* _WHAT YOU ARE ASKED TO DO_
Reprint the listing. Every line must match the original exactly.

* _RECORDS FOR THE TASK_
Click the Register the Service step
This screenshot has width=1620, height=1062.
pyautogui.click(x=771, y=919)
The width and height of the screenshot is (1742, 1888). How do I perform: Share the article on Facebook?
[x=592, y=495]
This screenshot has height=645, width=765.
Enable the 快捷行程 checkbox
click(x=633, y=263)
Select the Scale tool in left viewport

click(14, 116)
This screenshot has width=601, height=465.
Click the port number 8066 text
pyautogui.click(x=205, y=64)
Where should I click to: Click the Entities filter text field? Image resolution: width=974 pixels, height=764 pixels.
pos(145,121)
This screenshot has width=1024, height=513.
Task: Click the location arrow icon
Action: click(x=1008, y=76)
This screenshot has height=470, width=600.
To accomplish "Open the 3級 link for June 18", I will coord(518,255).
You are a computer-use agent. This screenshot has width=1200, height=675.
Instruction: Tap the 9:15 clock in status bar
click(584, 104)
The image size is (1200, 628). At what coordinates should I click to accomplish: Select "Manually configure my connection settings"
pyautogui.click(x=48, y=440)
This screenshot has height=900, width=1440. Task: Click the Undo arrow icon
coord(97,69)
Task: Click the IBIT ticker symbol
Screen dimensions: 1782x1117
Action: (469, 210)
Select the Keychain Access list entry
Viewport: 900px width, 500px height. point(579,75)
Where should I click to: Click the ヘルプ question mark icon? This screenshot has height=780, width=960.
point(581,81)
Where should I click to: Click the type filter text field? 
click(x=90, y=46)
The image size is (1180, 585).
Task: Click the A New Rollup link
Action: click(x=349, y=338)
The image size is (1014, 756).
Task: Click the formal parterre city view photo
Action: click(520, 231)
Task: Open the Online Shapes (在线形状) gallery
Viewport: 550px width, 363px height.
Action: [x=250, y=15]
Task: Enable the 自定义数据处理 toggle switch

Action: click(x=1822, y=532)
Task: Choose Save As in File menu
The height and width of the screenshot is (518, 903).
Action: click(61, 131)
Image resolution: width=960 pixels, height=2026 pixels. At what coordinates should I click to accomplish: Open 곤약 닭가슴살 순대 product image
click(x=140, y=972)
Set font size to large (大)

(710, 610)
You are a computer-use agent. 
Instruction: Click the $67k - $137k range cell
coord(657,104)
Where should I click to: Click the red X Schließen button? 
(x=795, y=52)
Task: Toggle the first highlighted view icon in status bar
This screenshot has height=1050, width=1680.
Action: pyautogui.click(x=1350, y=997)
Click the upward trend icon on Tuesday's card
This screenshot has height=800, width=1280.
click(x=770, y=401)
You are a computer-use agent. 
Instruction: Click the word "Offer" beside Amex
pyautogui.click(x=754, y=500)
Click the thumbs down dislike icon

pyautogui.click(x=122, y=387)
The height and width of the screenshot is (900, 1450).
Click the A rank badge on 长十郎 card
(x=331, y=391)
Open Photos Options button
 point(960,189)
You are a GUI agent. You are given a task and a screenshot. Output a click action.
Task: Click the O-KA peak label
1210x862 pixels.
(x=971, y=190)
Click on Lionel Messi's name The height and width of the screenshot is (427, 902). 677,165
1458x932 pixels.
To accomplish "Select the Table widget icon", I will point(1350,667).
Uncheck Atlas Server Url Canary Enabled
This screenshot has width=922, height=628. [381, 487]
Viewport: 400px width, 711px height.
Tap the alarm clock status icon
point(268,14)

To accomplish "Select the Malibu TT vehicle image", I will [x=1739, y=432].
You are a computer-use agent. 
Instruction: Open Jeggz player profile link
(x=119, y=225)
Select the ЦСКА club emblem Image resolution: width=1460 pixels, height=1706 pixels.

* _SOLUTION TO THIS TASK_
Click the Register the Service step
This screenshot has width=1620, height=1062.
pyautogui.click(x=771, y=919)
The width and height of the screenshot is (1742, 1888). How do I perform: Share the article on Facebook?
[x=592, y=495]
This screenshot has height=645, width=765.
Enable the 快捷行程 checkbox
click(x=633, y=263)
Select the Scale tool in left viewport

click(14, 116)
This screenshot has width=601, height=465.
Click the port number 8066 text
pyautogui.click(x=205, y=64)
Where should I click to: Click the Entities filter text field? Image resolution: width=974 pixels, height=764 pixels.
pos(145,121)
This screenshot has width=1024, height=513.
Task: Click the location arrow icon
Action: click(x=1008, y=76)
This screenshot has height=470, width=600.
To accomplish "Open the 3級 link for June 18", I will coord(518,255).
You are a computer-use agent. This screenshot has width=1200, height=675.
Instruction: Tap the 9:15 clock in status bar
click(584, 104)
The image size is (1200, 628). At what coordinates should I click to accomplish: Select "Manually configure my connection settings"
pyautogui.click(x=48, y=440)
This screenshot has height=900, width=1440. Task: Click the Undo arrow icon
coord(97,69)
Task: Click the IBIT ticker symbol
Screen dimensions: 1782x1117
Action: (469, 210)
Select the Keychain Access list entry
Viewport: 900px width, 500px height. point(579,75)
Where should I click to: Click the ヘルプ question mark icon? This screenshot has height=780, width=960.
point(581,81)
Where should I click to: Click the type filter text field? 
click(x=90, y=46)
The image size is (1180, 585).
Task: Click the A New Rollup link
Action: click(x=349, y=338)
The image size is (1014, 756).
Task: Click the formal parterre city view photo
Action: click(520, 231)
Task: Open the Online Shapes (在线形状) gallery
Viewport: 550px width, 363px height.
Action: [x=250, y=15]
Task: Enable the 自定义数据处理 toggle switch

Action: click(x=1822, y=532)
Task: Choose Save As in File menu
The height and width of the screenshot is (518, 903).
Action: click(61, 131)
Image resolution: width=960 pixels, height=2026 pixels. At what coordinates should I click to accomplish: Open 곤약 닭가슴살 순대 product image
click(x=140, y=972)
Set font size to large (大)

(710, 610)
You are a computer-use agent. 
Instruction: Click the $67k - $137k range cell
coord(657,104)
Where should I click to: Click the red X Schließen button? 
(x=795, y=52)
Task: Toggle the first highlighted view icon in status bar
This screenshot has height=1050, width=1680.
Action: pyautogui.click(x=1350, y=997)
Click the upward trend icon on Tuesday's card
This screenshot has height=800, width=1280.
click(x=770, y=401)
You are a computer-use agent. 
Instruction: Click the word "Offer" beside Amex
pyautogui.click(x=754, y=500)
Click the thumbs down dislike icon

pyautogui.click(x=122, y=387)
The height and width of the screenshot is (900, 1450).
Click the A rank badge on 长十郎 card
(x=331, y=391)
Open Photos Options button
 point(960,189)
You are a GUI agent. You are given a task and a screenshot. Output a click action.
Task: Click the O-KA peak label
1210x862 pixels.
(x=971, y=190)
Click on Lionel Messi's name The height and width of the screenshot is (427, 902). 677,165
1458x932 pixels.
To accomplish "Select the Table widget icon", I will point(1350,667).
Uncheck Atlas Server Url Canary Enabled
This screenshot has width=922, height=628. [381, 487]
Viewport: 400px width, 711px height.
Tap the alarm clock status icon
point(268,14)

To accomplish "Select the Malibu TT vehicle image", I will [x=1739, y=432].
You are a computer-use agent. 
Instruction: Open Jeggz player profile link
(x=119, y=225)
Select the ЦСКА club emblem Image resolution: width=1460 pixels, height=1706 pixels.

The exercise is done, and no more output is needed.